James Nye, Daily Mail (London), October 24, 2012
A Florida city council has granted local law enforcement the powers of a fashion police after they passed a law banning the wearing of saggy pants in public.
Granting Cocoa Police the ability to control a dress code, yesterday the council banned pants that expose underwear or skin more than three inches below the waistline on streets, sidewalks and other designated city property.
Claiming that the law is to make sure the city of over 17,000 is known as a family orientated community, critics claim that it instead gives police the right to increase their stop and frisk under the guise of the new ordinance.
Those judged by the police to be wearing inappropriately hanging pants will be handed a civil fine of $25 for the first offence, $75 for a third and $100 for every time after that.
‘It’s our city leaders’ vision to try and clean up the look of the city, and this is one of the steps they are taking towards that,’ said Officer Barbara Matthews of the Cocoa Police Department.
While the Cocoa City Council sought a similar law in 2010, the attempt was dropped after constitutional court challenges were brought against other local councils that tried to ban saggy pants.
The law will not be enforced until January 1st so that the local community is prepared.
Critics of the measure have said that it could lead to racial profiling that those who wear saggy pants are automatically criminals.

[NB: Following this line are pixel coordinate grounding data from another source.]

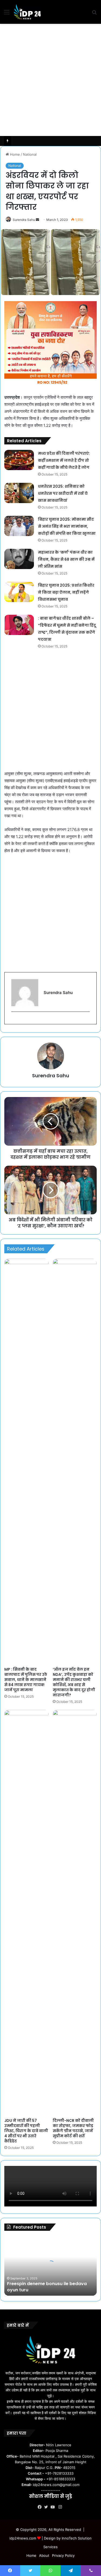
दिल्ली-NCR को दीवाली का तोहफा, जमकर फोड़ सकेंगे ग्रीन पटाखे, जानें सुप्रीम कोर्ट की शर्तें (73, 2128)
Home (14, 154)
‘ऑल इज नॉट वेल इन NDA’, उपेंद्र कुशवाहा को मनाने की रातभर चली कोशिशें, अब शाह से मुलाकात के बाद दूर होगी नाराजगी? (74, 1682)
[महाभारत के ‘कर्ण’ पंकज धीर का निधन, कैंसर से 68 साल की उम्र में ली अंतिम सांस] (19, 559)
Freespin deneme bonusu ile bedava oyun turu (47, 2287)
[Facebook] (41, 2507)
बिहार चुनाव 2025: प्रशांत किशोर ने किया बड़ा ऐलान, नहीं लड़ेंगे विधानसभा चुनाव (66, 592)
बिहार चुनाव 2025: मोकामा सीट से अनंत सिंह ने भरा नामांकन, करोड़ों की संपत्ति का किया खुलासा (67, 526)
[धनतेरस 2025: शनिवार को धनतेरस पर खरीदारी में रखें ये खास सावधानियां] (19, 493)
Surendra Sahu (24, 220)
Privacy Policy (63, 2555)
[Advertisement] (50, 80)
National (30, 154)
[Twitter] (47, 2507)
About (44, 2555)
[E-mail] (14, 1020)
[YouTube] (54, 2507)
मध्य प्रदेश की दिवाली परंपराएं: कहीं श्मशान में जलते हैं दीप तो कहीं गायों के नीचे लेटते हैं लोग (64, 460)
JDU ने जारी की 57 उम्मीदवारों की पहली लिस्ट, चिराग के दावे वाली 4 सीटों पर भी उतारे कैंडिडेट (26, 2131)
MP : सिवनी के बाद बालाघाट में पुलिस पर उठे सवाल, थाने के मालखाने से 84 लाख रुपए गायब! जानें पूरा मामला (25, 1680)
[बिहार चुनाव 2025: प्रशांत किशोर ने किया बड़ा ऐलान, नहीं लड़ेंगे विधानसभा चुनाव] (19, 592)
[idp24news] (27, 12)
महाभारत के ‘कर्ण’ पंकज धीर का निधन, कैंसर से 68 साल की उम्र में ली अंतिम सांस (66, 559)
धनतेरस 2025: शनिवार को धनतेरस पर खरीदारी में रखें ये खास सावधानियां (63, 493)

‘This is nothing more than a vehicle for further harassment of young people,’ said Alberta Wilson, president of the Central Brevard Branch of the National Association for the Advancement of Colored People (NAACP).
‘I don’t like the saggy pants anymore than you do, however, I respect people’s Constitutional rights.
‘As disgusting as it may be, that is his civil right to do so.’
However, confirming that the police will be using the new law as a means to increase their stop and frisk activities, Cocoa Police Chief Mark Klayman supported the move.
‘This would give the police officers the probable-cause stop,’ said Klayman to clickOrlando.Com
‘This could also be a measure to allow us to get drugs and guns off the street just based on this stop.’
Indeed, Officer Barbara Matthews said that when the new law comes into effect, it will be down to the police officer to decide who to fine.
‘If you are wearing your pants, and your underwear is showing, the length is three inches, we aren’t going to be out there with rulers or anything like that,’ said Matthews CFNews13
‘It’s going to be a discretionary call.’
The mayor and Police Chief Mark Klayman of Cocoa both said that the ordinance will improve the quality of life in the town.
‘Maybe this is something that does need to be addressed in our society,’ said Klayman to
The police chief added that it was potentially a tool for furthering law enforcement.
‘Just like you if you stop a car with a taillight out, it can lead to other charges,’ said Klayman to WESH.Com
Speaking of her concerns, Alberta Wilson said that the law could be the cause of dangerous confrontations.
‘I’m worried about enforcement, I fear a police officer getting some resistance and resorting to some means and doing bodily harm to a child,’ said Wilson to FloridaToday.Com.